Programa Nuclear Iraniano: A História Esquecida do Apoio dos EUA e a Tensão Atual
A tensão entre Estados Unidos e Irã ganhou um novo e preocupante capítulo nos últimos meses. Enquanto drones vigiam incessantemente o céu do Golfo Pérsico e imagens de satélite monitoram cada movimento na região, diplomatas de ambos os lados tentam, com dificuldade, negociar limites para o controverso programa nuclear iraniano. No mar, a Casa Branca deslocou uma força naval americana de considerável poderio rumo à costa do Irã, uma mensagem clara do então presidente Donald Trump para manter a pressão máxima sobre a ditadura dos aiatolás.

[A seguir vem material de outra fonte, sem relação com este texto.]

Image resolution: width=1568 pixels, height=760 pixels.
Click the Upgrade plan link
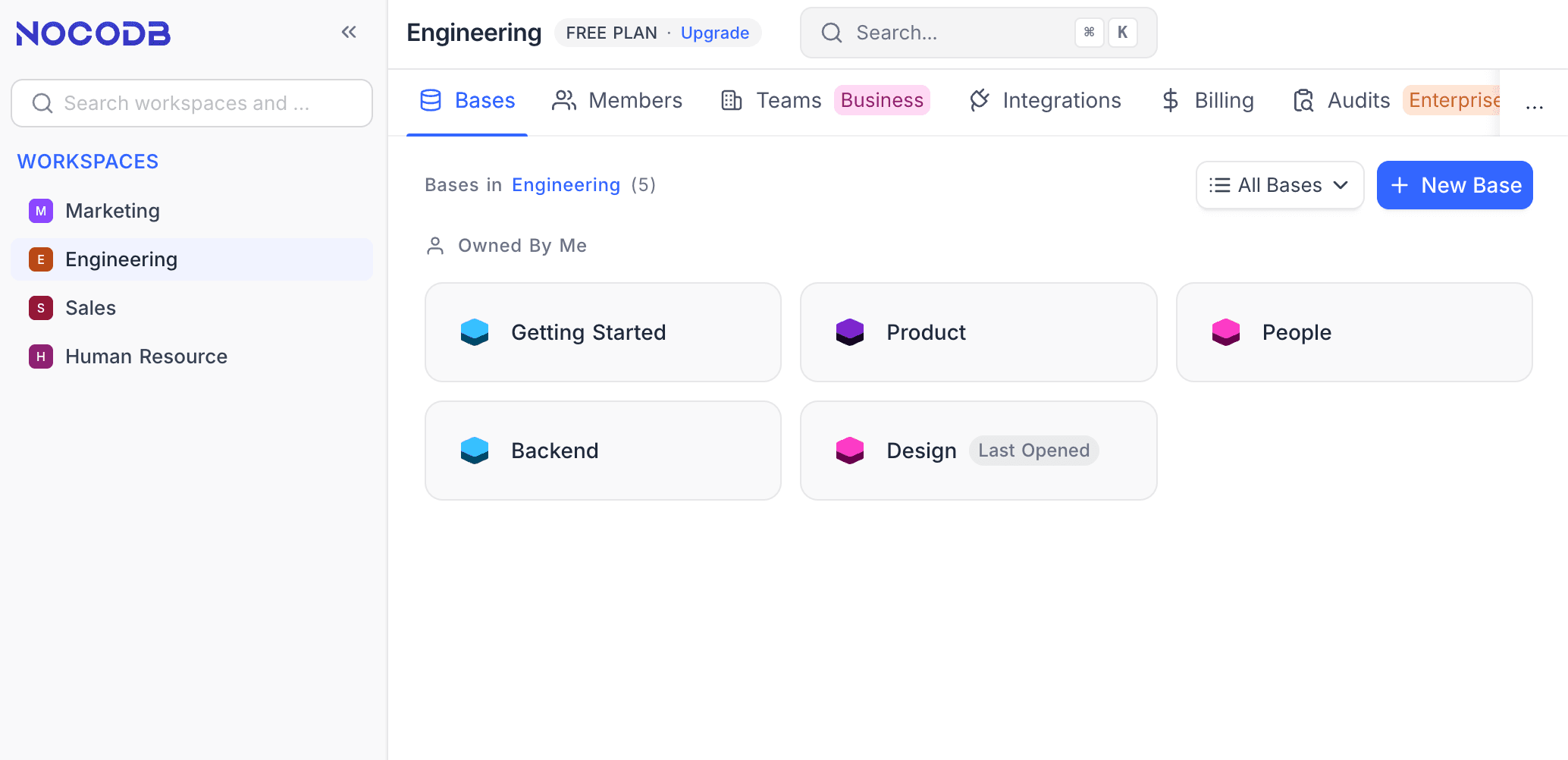point(714,33)
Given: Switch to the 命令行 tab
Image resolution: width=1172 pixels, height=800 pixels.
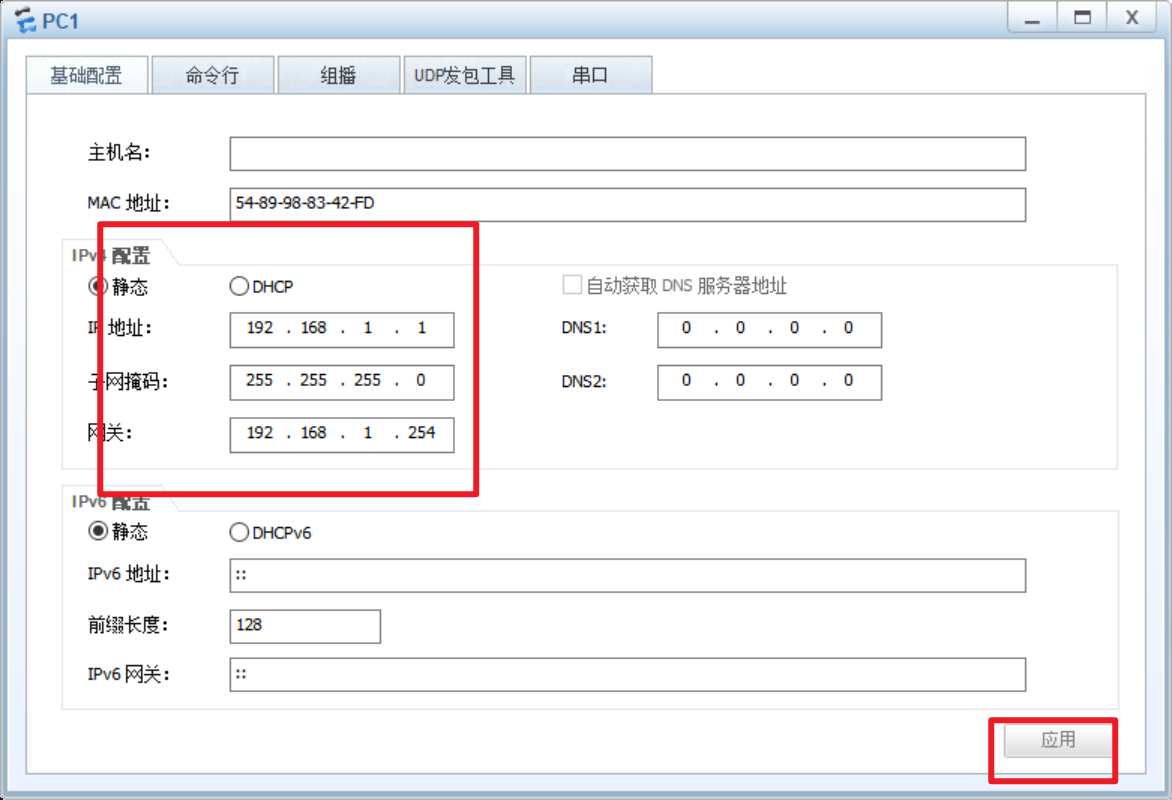Looking at the screenshot, I should click(x=212, y=76).
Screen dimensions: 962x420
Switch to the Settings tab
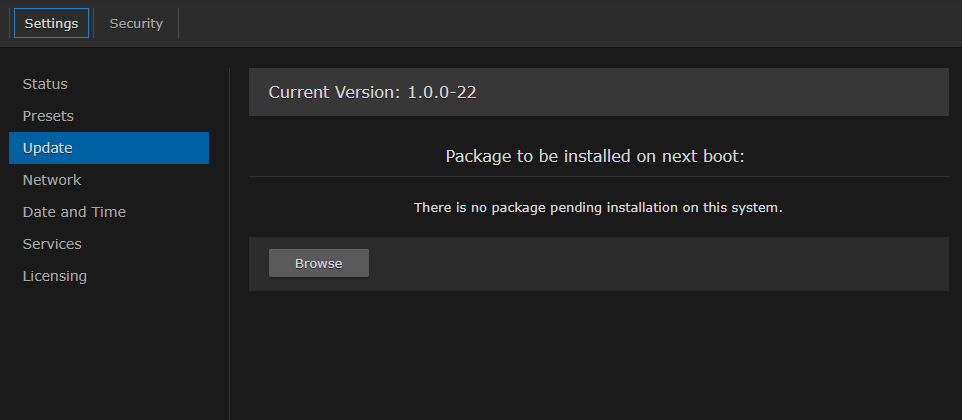click(x=51, y=23)
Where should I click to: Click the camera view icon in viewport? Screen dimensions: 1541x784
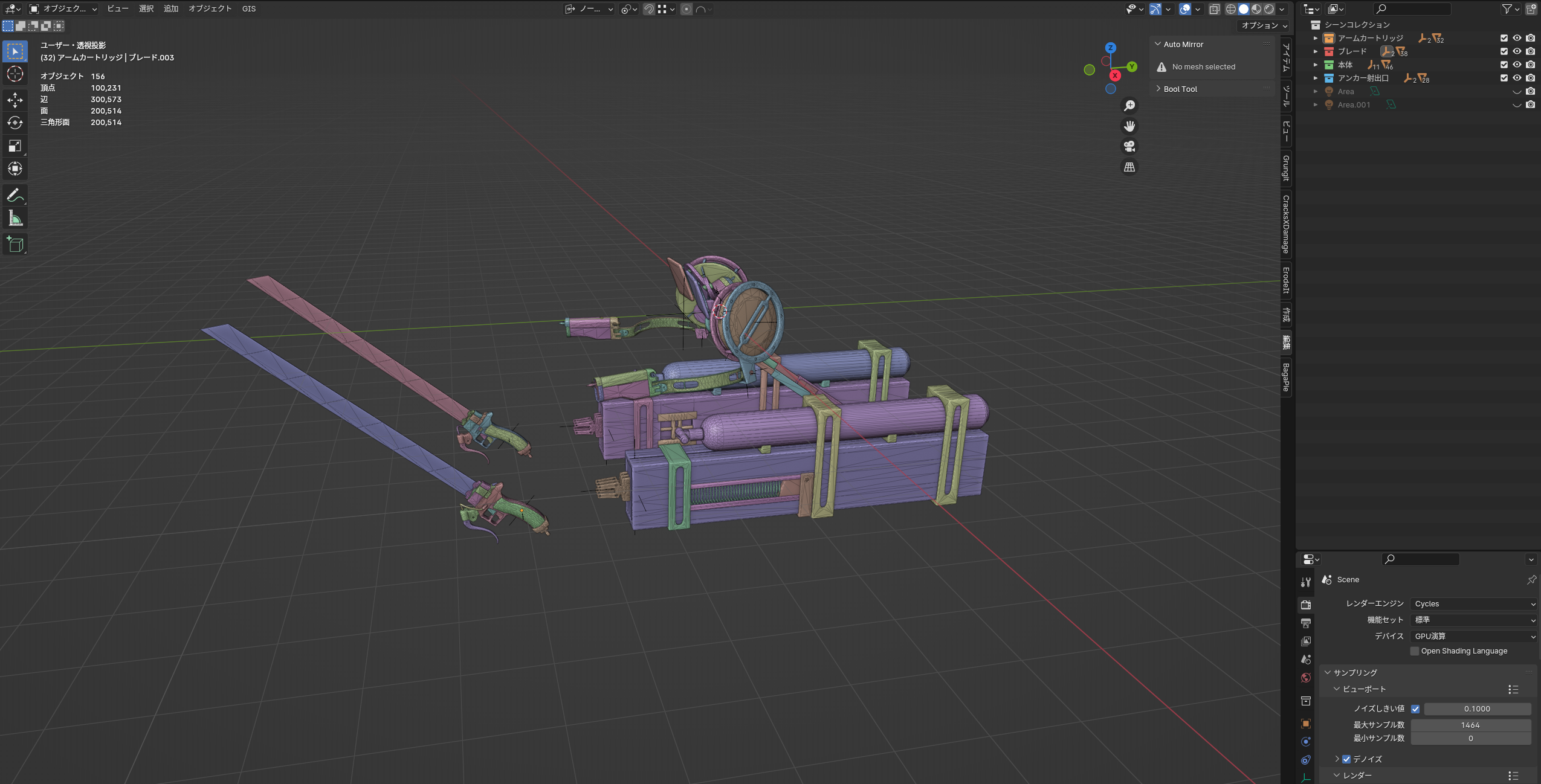(x=1129, y=146)
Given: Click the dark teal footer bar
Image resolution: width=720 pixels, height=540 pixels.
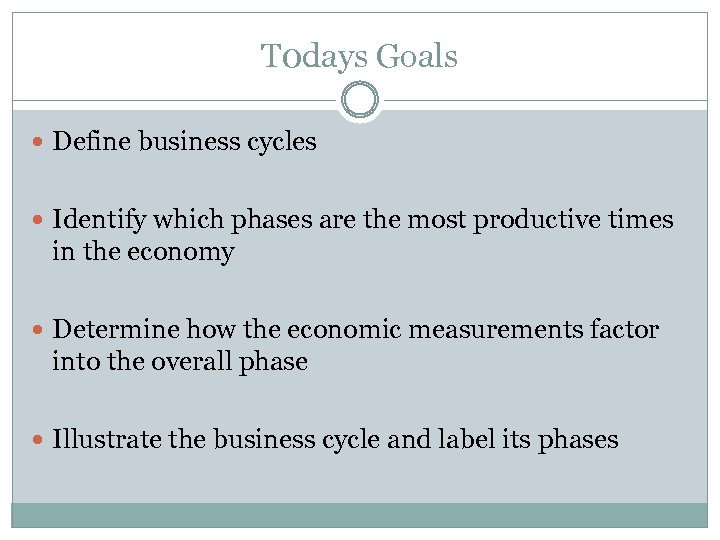Looking at the screenshot, I should tap(360, 515).
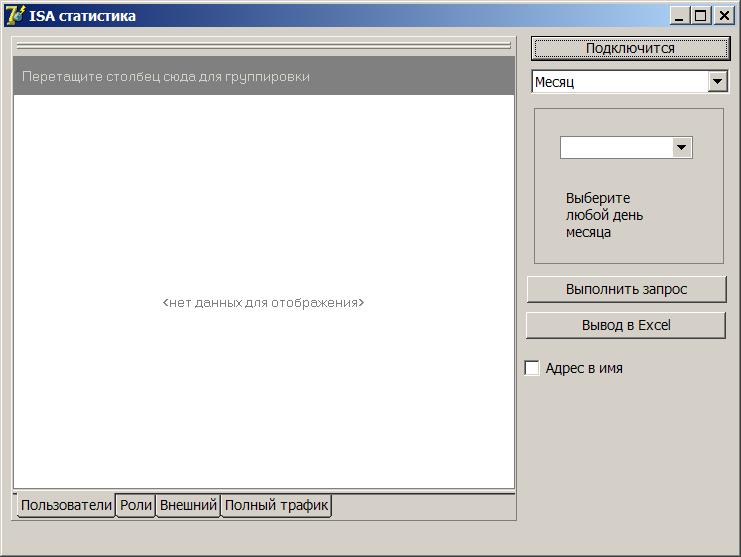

Um Jogador Decisivo no Tabuleiro Geopolítico
Nesse complexo tabuleiro geopolítico, o Irã não é apenas uma peça a ser movida. O país atua como um jogador decisivo, que desafia abertamente potências globais e influencia profundamente o delicado equilíbrio de forças no Oriente Médio. Sua posição estratégica, entre Turquia, Iraque, Afeganistão e Paquistão, somada a uma das maiores reservas de petróleo do mundo, confere-lhe um poder inegável. No entanto, é a sua capacidade tecnológica e o domínio do processo de enriquecimento de urânio que alimentam o temor internacional de uma perigosa escalada nuclear.
A Ironia Histórica: O Início com Apoio Americano
Mas essa história de tensão e desconfiança possui um ponto crucial e pouco lembrado: o programa nuclear do Irã começou com ajuda direta dos Estados Unidos. Nos anos 1960, em plena Guerra Fria, Washington incentivou ativamente o desenvolvimento nuclear iraniano, na época sob o governo do xá Reza Pahlavi, um aliado firme do Ocidente. O discurso era o de uso pacífico e energético, dentro do programa 'Átomos pela Paz', que buscava conter a influência da União Soviética na região. Ter um aliado oriental não comunista era de extrema importância geopolítica para os americanos.
A Revolução que Mudou Tudo
Tudo mudou radicalmente com a Revolução Islâmica de 1979. O aiatolá Ruhollah Khomeini derrubou a monarquia, fundou a atual República Islâmica e transformou os Estados Unidos no inimigo central do novo regime. Desde então, o programa nuclear, outrora incentivado, virou um dos principais focos de conflito e desconfiança mútua. O Irã mantém a afirmação de que sua iniciativa é estritamente pacífica - o mesmo argumento usado na época em que recebia apoio americano. Porém, as potências ocidentais, lideradas pelos EUA, temem veementemente que o país use a infraestrutura desenvolvida para chegar à capacidade de fabricar uma bomba atômica.
Cenário de Instabilidade Interna e Externa
Nos últimos meses, o cenário se agravou com uma combinação de instabilidade interna e ameaça externa. A verdadeira bomba-relógio pode estar, paradoxalmente, dentro do próprio país, onde uma população jovem e insatisfeita voltou às ruas em protestos, enfrentando uma dura repressão por parte do regime. Esta pressão interna adiciona uma camada complexa à já tensa situação geopolítica, mostrando que os desafios do Irã vão além das fronteiras e das salas de negociação nuclear.
O programa que nasceu com uma promessa de paz, sob os auspícios americanos, transformou-se no epicentro de uma das rivalidades mais duradouras e perigosas do cenário internacional contemporâneo, demonstrando como as alianças do passado podem se tornar os conflitos do presente.